(Records from a dataset)
*** Begin section ***
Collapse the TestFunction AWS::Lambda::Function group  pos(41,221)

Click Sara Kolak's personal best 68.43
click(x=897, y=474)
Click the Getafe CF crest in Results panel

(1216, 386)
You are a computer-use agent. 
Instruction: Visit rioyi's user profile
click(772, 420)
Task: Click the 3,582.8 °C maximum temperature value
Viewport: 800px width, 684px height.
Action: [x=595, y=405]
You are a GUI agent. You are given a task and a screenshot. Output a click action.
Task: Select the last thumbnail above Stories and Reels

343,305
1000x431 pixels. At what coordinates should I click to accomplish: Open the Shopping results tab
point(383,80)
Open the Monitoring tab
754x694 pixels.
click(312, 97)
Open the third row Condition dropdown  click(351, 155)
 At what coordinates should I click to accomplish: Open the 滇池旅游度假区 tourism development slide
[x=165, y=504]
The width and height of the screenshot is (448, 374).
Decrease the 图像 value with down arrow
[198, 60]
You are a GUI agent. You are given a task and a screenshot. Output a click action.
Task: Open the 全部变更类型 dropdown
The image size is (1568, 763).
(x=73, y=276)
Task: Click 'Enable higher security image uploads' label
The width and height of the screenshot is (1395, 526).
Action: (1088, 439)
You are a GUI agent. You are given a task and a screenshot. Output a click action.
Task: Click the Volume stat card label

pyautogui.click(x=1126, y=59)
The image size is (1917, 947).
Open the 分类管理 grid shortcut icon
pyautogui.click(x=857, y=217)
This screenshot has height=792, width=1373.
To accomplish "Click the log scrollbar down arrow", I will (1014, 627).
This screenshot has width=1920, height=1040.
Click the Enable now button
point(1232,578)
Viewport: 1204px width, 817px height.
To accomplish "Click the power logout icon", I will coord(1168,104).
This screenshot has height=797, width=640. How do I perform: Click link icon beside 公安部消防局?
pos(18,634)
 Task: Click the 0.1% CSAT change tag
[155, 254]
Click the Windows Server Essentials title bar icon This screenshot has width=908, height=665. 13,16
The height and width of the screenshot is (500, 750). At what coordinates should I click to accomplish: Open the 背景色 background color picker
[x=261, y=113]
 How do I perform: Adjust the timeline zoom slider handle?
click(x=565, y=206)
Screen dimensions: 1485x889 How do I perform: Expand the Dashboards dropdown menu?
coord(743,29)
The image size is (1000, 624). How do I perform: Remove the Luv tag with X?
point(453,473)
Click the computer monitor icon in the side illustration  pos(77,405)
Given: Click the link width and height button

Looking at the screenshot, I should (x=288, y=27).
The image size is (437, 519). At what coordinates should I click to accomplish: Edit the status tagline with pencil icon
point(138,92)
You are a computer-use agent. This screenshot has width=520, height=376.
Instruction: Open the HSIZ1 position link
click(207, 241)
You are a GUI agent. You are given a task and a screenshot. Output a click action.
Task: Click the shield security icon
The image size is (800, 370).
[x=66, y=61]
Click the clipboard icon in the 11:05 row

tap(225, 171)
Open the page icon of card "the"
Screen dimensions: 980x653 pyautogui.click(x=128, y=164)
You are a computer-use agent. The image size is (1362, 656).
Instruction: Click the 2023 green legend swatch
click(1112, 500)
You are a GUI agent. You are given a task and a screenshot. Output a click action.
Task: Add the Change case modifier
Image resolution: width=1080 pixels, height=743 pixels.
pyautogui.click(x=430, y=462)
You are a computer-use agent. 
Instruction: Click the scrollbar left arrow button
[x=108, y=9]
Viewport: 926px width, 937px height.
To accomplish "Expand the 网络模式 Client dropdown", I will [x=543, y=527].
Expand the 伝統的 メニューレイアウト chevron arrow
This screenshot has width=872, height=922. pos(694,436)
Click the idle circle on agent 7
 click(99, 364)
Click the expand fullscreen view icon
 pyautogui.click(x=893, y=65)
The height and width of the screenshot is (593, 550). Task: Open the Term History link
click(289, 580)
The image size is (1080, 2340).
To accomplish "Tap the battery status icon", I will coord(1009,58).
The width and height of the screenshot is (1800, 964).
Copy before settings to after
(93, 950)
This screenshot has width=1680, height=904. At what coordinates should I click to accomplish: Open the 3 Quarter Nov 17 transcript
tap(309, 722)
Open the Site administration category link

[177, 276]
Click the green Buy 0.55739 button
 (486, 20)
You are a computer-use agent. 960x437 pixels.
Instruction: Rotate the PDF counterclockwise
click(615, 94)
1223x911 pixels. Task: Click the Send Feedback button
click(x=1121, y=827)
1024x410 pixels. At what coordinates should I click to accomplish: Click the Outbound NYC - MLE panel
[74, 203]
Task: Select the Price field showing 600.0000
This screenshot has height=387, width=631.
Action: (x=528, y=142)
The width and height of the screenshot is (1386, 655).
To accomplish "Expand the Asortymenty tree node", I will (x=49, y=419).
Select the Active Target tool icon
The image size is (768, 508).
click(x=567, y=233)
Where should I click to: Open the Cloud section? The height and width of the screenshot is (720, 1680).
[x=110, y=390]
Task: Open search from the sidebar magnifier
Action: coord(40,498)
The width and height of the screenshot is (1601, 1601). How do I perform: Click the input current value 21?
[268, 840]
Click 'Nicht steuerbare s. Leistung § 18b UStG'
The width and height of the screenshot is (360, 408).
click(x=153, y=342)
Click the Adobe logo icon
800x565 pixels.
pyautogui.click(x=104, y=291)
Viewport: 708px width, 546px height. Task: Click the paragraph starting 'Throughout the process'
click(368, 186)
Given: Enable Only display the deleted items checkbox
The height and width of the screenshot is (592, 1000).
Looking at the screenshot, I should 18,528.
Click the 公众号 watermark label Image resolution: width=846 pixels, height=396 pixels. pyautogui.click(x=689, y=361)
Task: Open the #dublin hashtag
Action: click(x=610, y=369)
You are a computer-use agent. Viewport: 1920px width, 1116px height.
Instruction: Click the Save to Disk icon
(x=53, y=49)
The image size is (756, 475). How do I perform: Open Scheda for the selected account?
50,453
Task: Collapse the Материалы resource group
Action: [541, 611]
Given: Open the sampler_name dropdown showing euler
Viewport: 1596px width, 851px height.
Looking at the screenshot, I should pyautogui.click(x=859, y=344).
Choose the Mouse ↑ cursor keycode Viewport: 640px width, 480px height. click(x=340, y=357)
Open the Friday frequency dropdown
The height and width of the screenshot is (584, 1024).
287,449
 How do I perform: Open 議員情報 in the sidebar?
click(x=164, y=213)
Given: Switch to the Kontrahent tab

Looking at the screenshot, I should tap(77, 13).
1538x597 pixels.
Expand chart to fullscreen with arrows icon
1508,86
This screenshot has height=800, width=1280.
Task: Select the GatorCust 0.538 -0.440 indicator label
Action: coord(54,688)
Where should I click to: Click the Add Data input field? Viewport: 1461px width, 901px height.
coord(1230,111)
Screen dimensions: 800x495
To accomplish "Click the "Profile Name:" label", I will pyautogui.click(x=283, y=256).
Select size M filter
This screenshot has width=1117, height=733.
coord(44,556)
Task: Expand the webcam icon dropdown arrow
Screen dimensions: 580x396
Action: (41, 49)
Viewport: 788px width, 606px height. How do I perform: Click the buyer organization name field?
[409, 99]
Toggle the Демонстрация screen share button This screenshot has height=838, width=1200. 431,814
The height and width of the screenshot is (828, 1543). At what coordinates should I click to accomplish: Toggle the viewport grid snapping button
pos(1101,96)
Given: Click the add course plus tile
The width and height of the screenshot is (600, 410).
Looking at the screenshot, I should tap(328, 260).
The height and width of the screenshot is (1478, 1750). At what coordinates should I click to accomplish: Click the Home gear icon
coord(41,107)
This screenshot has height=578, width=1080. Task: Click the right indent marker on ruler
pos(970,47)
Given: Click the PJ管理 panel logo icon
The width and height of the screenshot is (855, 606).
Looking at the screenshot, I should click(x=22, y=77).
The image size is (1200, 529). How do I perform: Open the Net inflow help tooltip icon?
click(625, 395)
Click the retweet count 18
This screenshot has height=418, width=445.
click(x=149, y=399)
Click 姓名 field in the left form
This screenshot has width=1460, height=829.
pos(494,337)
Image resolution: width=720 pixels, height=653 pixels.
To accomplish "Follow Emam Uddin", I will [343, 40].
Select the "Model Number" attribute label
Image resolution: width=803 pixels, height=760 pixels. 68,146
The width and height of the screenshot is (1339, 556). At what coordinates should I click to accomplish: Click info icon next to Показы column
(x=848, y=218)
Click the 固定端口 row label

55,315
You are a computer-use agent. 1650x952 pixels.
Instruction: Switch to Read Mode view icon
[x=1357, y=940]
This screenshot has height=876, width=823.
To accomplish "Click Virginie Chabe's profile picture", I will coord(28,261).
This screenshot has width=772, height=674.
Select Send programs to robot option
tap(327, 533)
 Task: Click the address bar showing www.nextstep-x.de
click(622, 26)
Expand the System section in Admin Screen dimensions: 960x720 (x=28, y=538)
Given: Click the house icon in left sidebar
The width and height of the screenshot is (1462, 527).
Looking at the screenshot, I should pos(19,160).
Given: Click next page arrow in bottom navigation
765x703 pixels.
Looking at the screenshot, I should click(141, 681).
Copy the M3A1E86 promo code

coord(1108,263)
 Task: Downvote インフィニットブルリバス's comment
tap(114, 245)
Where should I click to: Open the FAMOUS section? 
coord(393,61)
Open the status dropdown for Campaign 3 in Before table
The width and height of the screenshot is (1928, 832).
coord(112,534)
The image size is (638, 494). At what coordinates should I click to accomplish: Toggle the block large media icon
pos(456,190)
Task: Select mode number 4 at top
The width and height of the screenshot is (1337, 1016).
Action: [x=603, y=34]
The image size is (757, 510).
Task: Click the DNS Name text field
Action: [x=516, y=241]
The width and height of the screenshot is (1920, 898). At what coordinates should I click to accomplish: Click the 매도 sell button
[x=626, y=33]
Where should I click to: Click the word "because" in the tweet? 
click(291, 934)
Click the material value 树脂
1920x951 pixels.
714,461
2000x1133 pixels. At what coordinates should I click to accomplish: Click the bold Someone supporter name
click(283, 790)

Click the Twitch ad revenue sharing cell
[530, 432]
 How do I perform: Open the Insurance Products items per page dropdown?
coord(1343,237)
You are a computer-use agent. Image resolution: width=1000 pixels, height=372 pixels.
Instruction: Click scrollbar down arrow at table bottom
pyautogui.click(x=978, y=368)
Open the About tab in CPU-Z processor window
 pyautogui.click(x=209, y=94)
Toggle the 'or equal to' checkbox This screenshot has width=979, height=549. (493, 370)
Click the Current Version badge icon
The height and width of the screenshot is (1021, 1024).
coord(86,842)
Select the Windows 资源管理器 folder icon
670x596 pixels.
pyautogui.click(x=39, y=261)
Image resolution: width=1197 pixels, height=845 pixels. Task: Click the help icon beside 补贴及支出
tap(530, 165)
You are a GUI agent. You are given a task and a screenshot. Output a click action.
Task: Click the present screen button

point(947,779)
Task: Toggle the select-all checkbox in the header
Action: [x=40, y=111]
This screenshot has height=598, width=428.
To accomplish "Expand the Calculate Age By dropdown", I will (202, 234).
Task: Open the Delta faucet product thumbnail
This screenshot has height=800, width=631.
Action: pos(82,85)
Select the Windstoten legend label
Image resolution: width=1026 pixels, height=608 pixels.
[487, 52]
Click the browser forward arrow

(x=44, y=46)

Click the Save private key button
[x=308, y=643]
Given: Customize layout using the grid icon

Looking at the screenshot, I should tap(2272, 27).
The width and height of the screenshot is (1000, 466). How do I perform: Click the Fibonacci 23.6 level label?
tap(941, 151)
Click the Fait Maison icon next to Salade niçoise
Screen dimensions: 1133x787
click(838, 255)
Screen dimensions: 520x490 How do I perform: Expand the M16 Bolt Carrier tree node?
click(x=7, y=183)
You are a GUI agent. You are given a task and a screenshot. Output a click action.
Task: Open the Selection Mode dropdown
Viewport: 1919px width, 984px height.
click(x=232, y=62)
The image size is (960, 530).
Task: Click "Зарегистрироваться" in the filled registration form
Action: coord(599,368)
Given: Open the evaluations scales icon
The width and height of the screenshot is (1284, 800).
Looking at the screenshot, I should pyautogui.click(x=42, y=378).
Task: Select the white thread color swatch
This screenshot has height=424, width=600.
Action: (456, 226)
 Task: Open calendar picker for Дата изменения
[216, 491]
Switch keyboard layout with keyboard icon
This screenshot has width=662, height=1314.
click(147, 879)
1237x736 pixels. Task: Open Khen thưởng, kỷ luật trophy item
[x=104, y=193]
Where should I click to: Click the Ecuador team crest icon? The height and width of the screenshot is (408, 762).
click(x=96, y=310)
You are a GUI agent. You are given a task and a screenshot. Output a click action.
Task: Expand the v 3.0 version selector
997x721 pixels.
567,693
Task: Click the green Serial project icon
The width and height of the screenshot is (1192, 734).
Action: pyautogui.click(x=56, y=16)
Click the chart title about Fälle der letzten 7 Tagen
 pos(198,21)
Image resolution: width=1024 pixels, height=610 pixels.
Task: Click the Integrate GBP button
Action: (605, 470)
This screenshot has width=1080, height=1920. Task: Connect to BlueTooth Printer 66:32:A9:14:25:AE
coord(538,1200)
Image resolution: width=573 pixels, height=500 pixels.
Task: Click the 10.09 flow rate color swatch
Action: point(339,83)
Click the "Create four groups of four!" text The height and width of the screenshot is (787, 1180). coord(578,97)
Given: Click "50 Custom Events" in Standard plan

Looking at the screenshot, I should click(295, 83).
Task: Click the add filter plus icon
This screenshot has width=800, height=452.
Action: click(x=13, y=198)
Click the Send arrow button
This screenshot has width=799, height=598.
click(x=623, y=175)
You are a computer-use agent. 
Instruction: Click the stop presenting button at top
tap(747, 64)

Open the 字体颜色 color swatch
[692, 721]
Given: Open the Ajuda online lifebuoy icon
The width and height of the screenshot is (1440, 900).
*** End section ***
### Exercise requirements
Report the number of lines above holding "Windows", and only that.

### Written solution
2